# BitMamba
A 1.58-bit Mamba language model with **infinite context window**, implemented in Rust.
[](https://crates.io/crates/bitmamba)
[](https://docs.rs/bitmamba)
[](https://opensource.org/licenses/MIT)
## Features
- **Infinite Context Window** - Mamba's SSM maintains fixed-size state regardless of sequence length
- **1.58-bit Weights** - BitNet-style quantization for efficient inference
- **CPU Inference** - No GPU required
- **OpenAI-Compatible API** - Drop-in replacement for OpenAI API, works with Cline, Continue, etc.

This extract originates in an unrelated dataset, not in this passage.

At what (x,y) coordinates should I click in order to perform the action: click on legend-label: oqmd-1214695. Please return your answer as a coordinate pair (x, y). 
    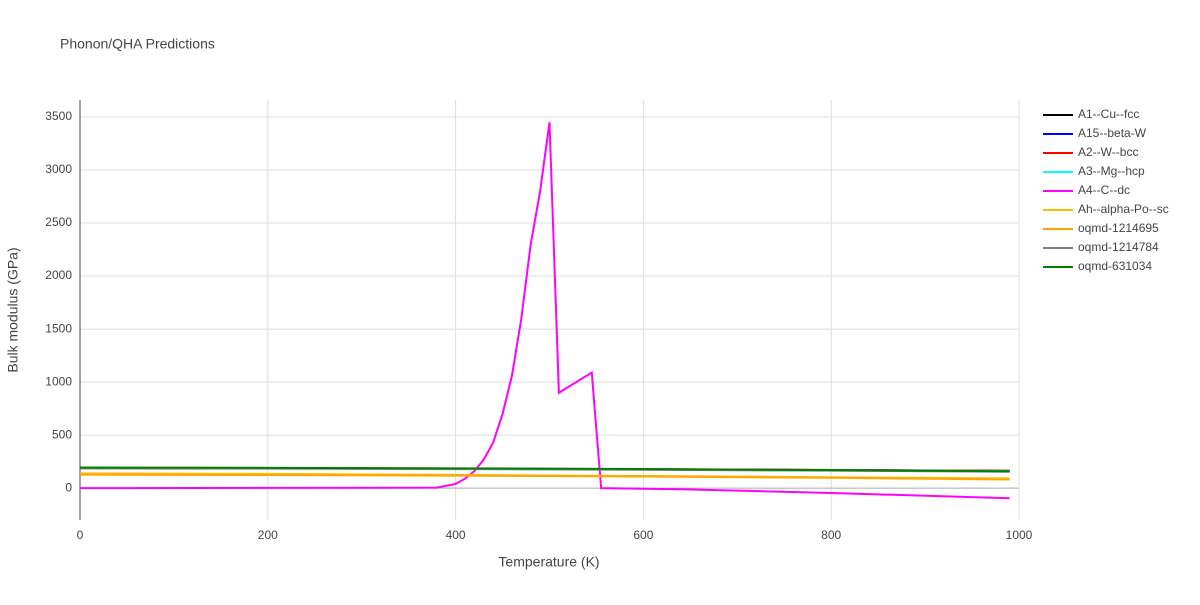
    Looking at the image, I should click on (1118, 228).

- **Streaming Support** - Server-Sent Events for real-time token generation
## Installation
```bash
cargo install bitmamba
```
Or build from source:
```bash
git clone https://github.com/rileyseaburg/bitmamba
cd bitmamba
cargo build --release
```
## Usage
### CLI
```bash
# Run inference directly
bitmamba
```
### OpenAI-Compatible Server
```bash
# Start the server
bitmamba-server
```
The server runs at `http://localhost:8000` with these endpoints:
| `/v1/models` | GET | List available models |
| `/v1/chat/completions` | POST | Chat completions (streaming supported) |
| `/v1/completions` | POST | Text completions |
| `/health` | GET | Health check |
### Configure with Cline/Continue
```json
{
"apiProvider": "openai-compatible",
"baseUrl": "http://localhost:8000/v1",
"model": "bitmamba-student"
}
```
### As a Library
```rust
use bitmamba::{BitMambaStudent, load_model, load_tokenizer};
fn main() -> anyhow::Result<()> {
let (model, tokenizer) = bitmamba::load()?;
let prompt = "def fibonacci(n):";
let tokens = tokenizer.encode(prompt, true)?;
let output = model.generate(tokens.get_ids(), 50, 0.7)?;
println!("{}", tokenizer.decode(&output, true)?);
Ok(())
}
```
## Model
The default model is [`rileyseaburg/bitmamba-student`](https://huggingface.co/rileyseaburg/bitmamba-student) on Hugging Face, a 278M parameter BitMamba model distilled from Qwen2.5-Coder-1.5B.
### Architecture
- **Hidden Size**: 768
- **Layers**: 12 BitMamba blocks
- **State Size**: 16 (SSM state dimension)
- **Expand Factor**: 2
- **Vocab Size**: 151,665 (Qwen tokenizer)
### BitMamba Block
```
Input -> RMSNorm -> BitLinear (in_proj) -> Conv1d -> SiLU -> SSM Scan -> Gate -> BitLinear (out_proj) -> Residual
```
The **SSM Scan** is the key component that enables infinite context:
```rust
// Fixed-size state, O(1) memory per token
h = dA * h + dB * x // State update
y = h @ C + D * x // Output
```
## Performance
| Parameters | 278M |
| Memory (inference) | ~1.1 GB |
| Context Window | Unlimited |
| Quantization | 1.58-bit weights |
## Citation
If you use BitMamba in your research, please cite:
```bibtex
@software{bitmamba2024,
author = {Seaburg, Riley},
title = {BitMamba: 1.58-bit Mamba with Infinite Context},
year = {2024},
url = {https://github.com/rileyseaburg/bitmamba}
}
```
## Related Work
- [Mamba: Linear-Time Sequence Modeling with Selective State Spaces](https://arxiv.org/abs/2312.00752)
- [BitNet: Scaling 1-bit Transformers for Large Language Models](https://arxiv.org/abs/2310.11453)
- [The Era of 1-bit LLMs](https://arxiv.org/abs/2402.17764)
## License
MIT License - see [LICENSE](LICENSE) for details.